We decided to migrate our infrastructure to Kubernetes running on Amazon EKS. Although Google Kubernetes Engine has a slightly more mature Kubernetes offering and is more user-friendly; we decided to go with EKS because we already using other AWS services (including a previous migration from Heroku Postgres to AWS RDS). We are still in the process of moving our main website workloads to EKS, however we have successfully migrate all our staging and testing PR apps to run in a staging cluster. We developed a Slack chatops application (also running in the cluster) which automates all the common tasks of spinning up and managing a production-like cluster for a pull request. This allows our engineering team to iterate quickly and safely test code in a full production environment. Helm plays a central role when deploying our staging apps into the cluster. We use CircleCI to build docker containers for each PR push, which are then published to Amazon EC2 Container Service (ECR).
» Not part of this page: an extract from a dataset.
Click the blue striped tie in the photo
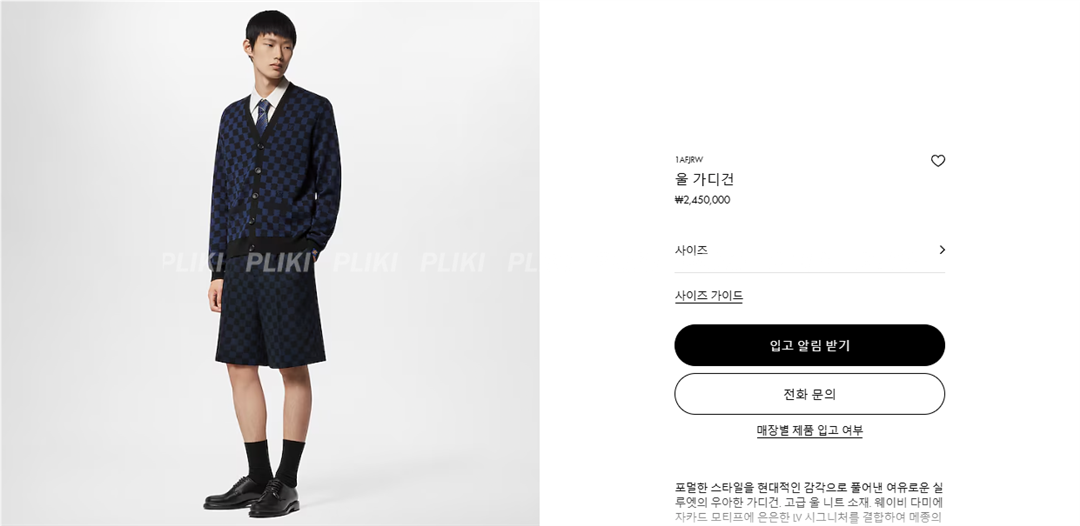The height and width of the screenshot is (526, 1080). click(x=262, y=117)
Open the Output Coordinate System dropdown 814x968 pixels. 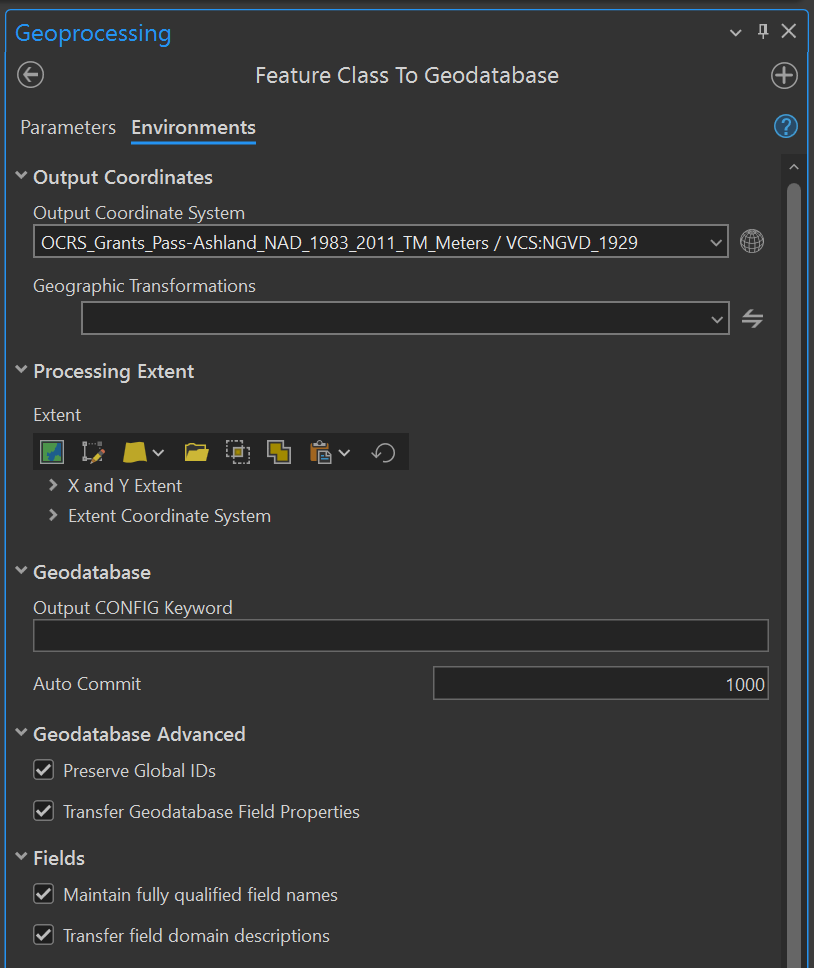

An
upgrade-operator process watches the ECR repository for new containers and then uses Helm to rollout updates to the staging environments. All this happens automatically and makes it really easy for developers to get code onto servers quickly. The immutable and isolated nature of our staging environments means that we can do anything we want in that environment and quickly re-create or restore the environment to start over.
The next step in our journey is to migrate our production workloads to an EKS cluster and build out the CD workflows to get our containers promoted to that cluster after our QA testing is complete in our staging environments.